◆ Work request:
Restate all entries exactly.

Stored records
§

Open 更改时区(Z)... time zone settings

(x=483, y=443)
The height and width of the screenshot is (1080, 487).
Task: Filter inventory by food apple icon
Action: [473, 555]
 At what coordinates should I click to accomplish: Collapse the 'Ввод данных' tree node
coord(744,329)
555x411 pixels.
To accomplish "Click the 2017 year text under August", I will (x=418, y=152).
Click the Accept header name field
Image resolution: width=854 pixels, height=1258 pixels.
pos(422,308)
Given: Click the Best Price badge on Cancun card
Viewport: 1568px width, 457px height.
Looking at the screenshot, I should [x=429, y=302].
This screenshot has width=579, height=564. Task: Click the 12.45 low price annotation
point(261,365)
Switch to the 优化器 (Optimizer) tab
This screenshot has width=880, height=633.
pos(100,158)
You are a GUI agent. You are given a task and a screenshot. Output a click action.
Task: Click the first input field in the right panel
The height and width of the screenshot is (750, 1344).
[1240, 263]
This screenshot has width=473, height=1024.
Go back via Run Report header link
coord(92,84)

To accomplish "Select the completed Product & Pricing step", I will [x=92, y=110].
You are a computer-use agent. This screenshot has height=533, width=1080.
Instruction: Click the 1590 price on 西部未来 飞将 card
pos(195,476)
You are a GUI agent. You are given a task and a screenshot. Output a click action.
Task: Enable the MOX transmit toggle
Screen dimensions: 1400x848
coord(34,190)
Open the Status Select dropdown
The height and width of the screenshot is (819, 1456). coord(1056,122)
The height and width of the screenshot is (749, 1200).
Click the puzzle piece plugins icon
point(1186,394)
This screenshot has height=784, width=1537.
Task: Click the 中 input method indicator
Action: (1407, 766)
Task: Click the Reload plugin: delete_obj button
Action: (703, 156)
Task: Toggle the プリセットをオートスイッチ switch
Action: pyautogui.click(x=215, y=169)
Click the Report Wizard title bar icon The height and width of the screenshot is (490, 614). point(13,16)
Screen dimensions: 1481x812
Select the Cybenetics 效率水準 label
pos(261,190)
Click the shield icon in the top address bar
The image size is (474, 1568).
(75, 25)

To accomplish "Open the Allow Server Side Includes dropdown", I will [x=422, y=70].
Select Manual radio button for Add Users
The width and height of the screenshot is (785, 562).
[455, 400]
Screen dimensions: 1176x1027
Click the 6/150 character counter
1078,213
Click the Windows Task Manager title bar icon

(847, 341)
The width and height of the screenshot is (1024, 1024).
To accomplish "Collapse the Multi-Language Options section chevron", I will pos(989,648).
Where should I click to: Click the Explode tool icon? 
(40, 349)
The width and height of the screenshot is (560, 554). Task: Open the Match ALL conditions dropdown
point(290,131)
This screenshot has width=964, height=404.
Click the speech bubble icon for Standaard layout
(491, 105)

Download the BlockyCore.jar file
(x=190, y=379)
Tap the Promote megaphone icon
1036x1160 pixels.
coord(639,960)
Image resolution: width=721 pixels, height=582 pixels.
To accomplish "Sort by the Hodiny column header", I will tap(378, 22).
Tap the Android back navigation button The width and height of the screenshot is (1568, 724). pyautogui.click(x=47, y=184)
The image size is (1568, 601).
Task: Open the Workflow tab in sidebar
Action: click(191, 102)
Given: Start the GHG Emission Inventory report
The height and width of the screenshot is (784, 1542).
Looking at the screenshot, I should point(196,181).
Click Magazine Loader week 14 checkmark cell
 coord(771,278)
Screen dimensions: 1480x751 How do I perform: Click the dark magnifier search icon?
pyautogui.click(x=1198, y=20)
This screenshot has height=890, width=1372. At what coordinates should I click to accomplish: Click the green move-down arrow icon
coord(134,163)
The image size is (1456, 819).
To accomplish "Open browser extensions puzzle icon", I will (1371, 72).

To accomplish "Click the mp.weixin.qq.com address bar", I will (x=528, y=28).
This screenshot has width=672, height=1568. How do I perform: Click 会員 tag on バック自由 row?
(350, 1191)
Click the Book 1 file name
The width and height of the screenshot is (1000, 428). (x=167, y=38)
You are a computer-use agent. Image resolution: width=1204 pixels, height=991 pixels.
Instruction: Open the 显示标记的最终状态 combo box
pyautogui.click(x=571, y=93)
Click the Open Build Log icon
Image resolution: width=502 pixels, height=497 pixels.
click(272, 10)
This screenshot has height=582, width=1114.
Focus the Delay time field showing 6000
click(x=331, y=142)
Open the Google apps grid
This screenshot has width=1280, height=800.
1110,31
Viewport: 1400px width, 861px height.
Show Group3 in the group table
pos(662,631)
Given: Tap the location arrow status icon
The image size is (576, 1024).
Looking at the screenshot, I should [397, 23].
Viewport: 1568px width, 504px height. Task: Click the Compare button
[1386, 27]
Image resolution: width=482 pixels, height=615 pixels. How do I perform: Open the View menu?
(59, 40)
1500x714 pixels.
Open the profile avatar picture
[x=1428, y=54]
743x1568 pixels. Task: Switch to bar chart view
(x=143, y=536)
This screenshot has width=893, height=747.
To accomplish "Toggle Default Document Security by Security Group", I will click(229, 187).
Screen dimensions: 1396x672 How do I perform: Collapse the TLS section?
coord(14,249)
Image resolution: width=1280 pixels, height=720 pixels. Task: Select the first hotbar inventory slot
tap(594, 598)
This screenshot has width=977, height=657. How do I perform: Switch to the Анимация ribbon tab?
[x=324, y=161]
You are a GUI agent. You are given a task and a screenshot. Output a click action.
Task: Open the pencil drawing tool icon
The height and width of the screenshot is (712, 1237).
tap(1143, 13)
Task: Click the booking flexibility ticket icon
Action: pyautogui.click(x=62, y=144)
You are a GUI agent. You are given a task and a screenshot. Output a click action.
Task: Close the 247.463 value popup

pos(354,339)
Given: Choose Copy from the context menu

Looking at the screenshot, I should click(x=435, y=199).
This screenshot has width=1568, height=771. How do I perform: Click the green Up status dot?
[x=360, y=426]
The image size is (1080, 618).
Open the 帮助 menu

§

◆ Answer section:
Open 更改时区(Z)... time zone settings

(x=483, y=443)
The height and width of the screenshot is (1080, 487).
Task: Filter inventory by food apple icon
Action: [473, 555]
 At what coordinates should I click to accomplish: Collapse the 'Ввод данных' tree node
coord(744,329)
555x411 pixels.
To accomplish "Click the 2017 year text under August", I will (x=418, y=152).
Click the Accept header name field
Image resolution: width=854 pixels, height=1258 pixels.
pos(422,308)
Given: Click the Best Price badge on Cancun card
Viewport: 1568px width, 457px height.
Looking at the screenshot, I should [x=429, y=302].
This screenshot has width=579, height=564. Task: Click the 12.45 low price annotation
point(261,365)
Switch to the 优化器 (Optimizer) tab
This screenshot has width=880, height=633.
pos(100,158)
You are a GUI agent. You are given a task and a screenshot. Output a click action.
Task: Click the first input field in the right panel
The height and width of the screenshot is (750, 1344).
[1240, 263]
This screenshot has width=473, height=1024.
Go back via Run Report header link
coord(92,84)

To accomplish "Select the completed Product & Pricing step", I will [x=92, y=110].
You are a computer-use agent. This screenshot has height=533, width=1080.
Instruction: Click the 1590 price on 西部未来 飞将 card
pos(195,476)
You are a GUI agent. You are given a task and a screenshot. Output a click action.
Task: Enable the MOX transmit toggle
Screen dimensions: 1400x848
coord(34,190)
Open the Status Select dropdown
The height and width of the screenshot is (819, 1456). coord(1056,122)
The height and width of the screenshot is (749, 1200).
Click the puzzle piece plugins icon
point(1186,394)
This screenshot has height=784, width=1537.
Task: Click the 中 input method indicator
Action: (1407, 766)
Task: Click the Reload plugin: delete_obj button
Action: (703, 156)
Task: Toggle the プリセットをオートスイッチ switch
Action: pyautogui.click(x=215, y=169)
Click the Report Wizard title bar icon The height and width of the screenshot is (490, 614). point(13,16)
Screen dimensions: 1481x812
Select the Cybenetics 效率水準 label
pos(261,190)
Click the shield icon in the top address bar
The image size is (474, 1568).
(75, 25)

To accomplish "Open the Allow Server Side Includes dropdown", I will [x=422, y=70].
Select Manual radio button for Add Users
The width and height of the screenshot is (785, 562).
[455, 400]
Screen dimensions: 1176x1027
Click the 6/150 character counter
1078,213
Click the Windows Task Manager title bar icon

(847, 341)
The width and height of the screenshot is (1024, 1024).
To accomplish "Collapse the Multi-Language Options section chevron", I will pos(989,648).
Where should I click to: Click the Explode tool icon? 
(40, 349)
The width and height of the screenshot is (560, 554). Task: Open the Match ALL conditions dropdown
point(290,131)
This screenshot has width=964, height=404.
Click the speech bubble icon for Standaard layout
(491, 105)

Download the BlockyCore.jar file
(x=190, y=379)
Tap the Promote megaphone icon
1036x1160 pixels.
coord(639,960)
Image resolution: width=721 pixels, height=582 pixels.
To accomplish "Sort by the Hodiny column header", I will tap(378, 22).
Tap the Android back navigation button The width and height of the screenshot is (1568, 724). pyautogui.click(x=47, y=184)
The image size is (1568, 601).
Task: Open the Workflow tab in sidebar
Action: click(191, 102)
Given: Start the GHG Emission Inventory report
The height and width of the screenshot is (784, 1542).
Looking at the screenshot, I should point(196,181).
Click Magazine Loader week 14 checkmark cell
 coord(771,278)
Screen dimensions: 1480x751 How do I perform: Click the dark magnifier search icon?
pyautogui.click(x=1198, y=20)
This screenshot has height=890, width=1372. At what coordinates should I click to accomplish: Click the green move-down arrow icon
coord(134,163)
The image size is (1456, 819).
To accomplish "Open browser extensions puzzle icon", I will (1371, 72).

To accomplish "Click the mp.weixin.qq.com address bar", I will (x=528, y=28).
This screenshot has width=672, height=1568. How do I perform: Click 会員 tag on バック自由 row?
(350, 1191)
Click the Book 1 file name
The width and height of the screenshot is (1000, 428). (x=167, y=38)
You are a computer-use agent. Image resolution: width=1204 pixels, height=991 pixels.
Instruction: Open the 显示标记的最终状态 combo box
pyautogui.click(x=571, y=93)
Click the Open Build Log icon
Image resolution: width=502 pixels, height=497 pixels.
click(272, 10)
This screenshot has height=582, width=1114.
Focus the Delay time field showing 6000
click(x=331, y=142)
Open the Google apps grid
This screenshot has width=1280, height=800.
1110,31
Viewport: 1400px width, 861px height.
Show Group3 in the group table
pos(662,631)
Given: Tap the location arrow status icon
The image size is (576, 1024).
Looking at the screenshot, I should [397, 23].
Viewport: 1568px width, 504px height. Task: Click the Compare button
[1386, 27]
Image resolution: width=482 pixels, height=615 pixels. How do I perform: Open the View menu?
(59, 40)
1500x714 pixels.
Open the profile avatar picture
[x=1428, y=54]
743x1568 pixels. Task: Switch to bar chart view
(x=143, y=536)
This screenshot has width=893, height=747.
To accomplish "Toggle Default Document Security by Security Group", I will click(229, 187).
Screen dimensions: 1396x672 How do I perform: Collapse the TLS section?
coord(14,249)
Image resolution: width=1280 pixels, height=720 pixels. Task: Select the first hotbar inventory slot
tap(594, 598)
This screenshot has width=977, height=657. How do I perform: Switch to the Анимация ribbon tab?
[x=324, y=161]
You are a GUI agent. You are given a task and a screenshot. Output a click action.
Task: Open the pencil drawing tool icon
The height and width of the screenshot is (712, 1237).
tap(1143, 13)
Task: Click the booking flexibility ticket icon
Action: pyautogui.click(x=62, y=144)
You are a GUI agent. You are given a task and a screenshot. Output a click action.
Task: Close the 247.463 value popup

pos(354,339)
Given: Choose Copy from the context menu

Looking at the screenshot, I should click(x=435, y=199).
This screenshot has width=1568, height=771. How do I perform: Click the green Up status dot?
[x=360, y=426]
The image size is (1080, 618).
Open the 帮助 menu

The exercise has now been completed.